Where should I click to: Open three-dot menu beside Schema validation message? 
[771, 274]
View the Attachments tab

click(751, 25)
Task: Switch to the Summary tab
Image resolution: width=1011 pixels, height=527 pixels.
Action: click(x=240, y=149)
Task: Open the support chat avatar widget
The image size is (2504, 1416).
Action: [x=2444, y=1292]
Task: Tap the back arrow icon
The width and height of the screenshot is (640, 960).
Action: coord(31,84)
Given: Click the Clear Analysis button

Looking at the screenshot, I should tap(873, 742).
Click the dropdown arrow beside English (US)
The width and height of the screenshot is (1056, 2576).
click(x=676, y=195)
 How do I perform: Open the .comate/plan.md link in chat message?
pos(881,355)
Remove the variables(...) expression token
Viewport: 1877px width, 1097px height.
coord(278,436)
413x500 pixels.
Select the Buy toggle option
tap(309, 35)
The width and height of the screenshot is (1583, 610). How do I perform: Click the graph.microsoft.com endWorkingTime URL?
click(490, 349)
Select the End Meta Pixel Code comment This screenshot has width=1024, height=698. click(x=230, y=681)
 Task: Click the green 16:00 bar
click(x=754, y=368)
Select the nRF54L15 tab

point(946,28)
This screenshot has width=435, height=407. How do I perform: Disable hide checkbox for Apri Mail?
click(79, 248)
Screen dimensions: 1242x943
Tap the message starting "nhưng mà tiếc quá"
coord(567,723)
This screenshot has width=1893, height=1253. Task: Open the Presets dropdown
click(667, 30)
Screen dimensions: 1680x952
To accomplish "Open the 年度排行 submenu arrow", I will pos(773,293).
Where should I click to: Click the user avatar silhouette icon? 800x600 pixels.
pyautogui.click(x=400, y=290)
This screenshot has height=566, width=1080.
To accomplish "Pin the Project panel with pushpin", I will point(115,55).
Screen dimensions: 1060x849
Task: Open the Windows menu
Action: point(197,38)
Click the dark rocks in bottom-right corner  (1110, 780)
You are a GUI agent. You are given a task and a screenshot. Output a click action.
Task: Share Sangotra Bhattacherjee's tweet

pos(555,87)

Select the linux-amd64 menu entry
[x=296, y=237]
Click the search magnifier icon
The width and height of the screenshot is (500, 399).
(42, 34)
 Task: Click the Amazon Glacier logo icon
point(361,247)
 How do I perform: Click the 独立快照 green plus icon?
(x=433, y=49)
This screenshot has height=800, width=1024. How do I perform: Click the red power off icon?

^^^^

» **TASK STATEMENT**
Starting at the line that contains "Task: Click the Amazon Glacier logo icon", retype each remaining line of the records exactly; that line and the last line are both included.

» **FINISHED EXERCISE**
 Task: Click the Amazon Glacier logo icon
point(361,247)
 How do I perform: Click the 独立快照 green plus icon?
(x=433, y=49)
This screenshot has height=800, width=1024. How do I perform: Click the red power off icon?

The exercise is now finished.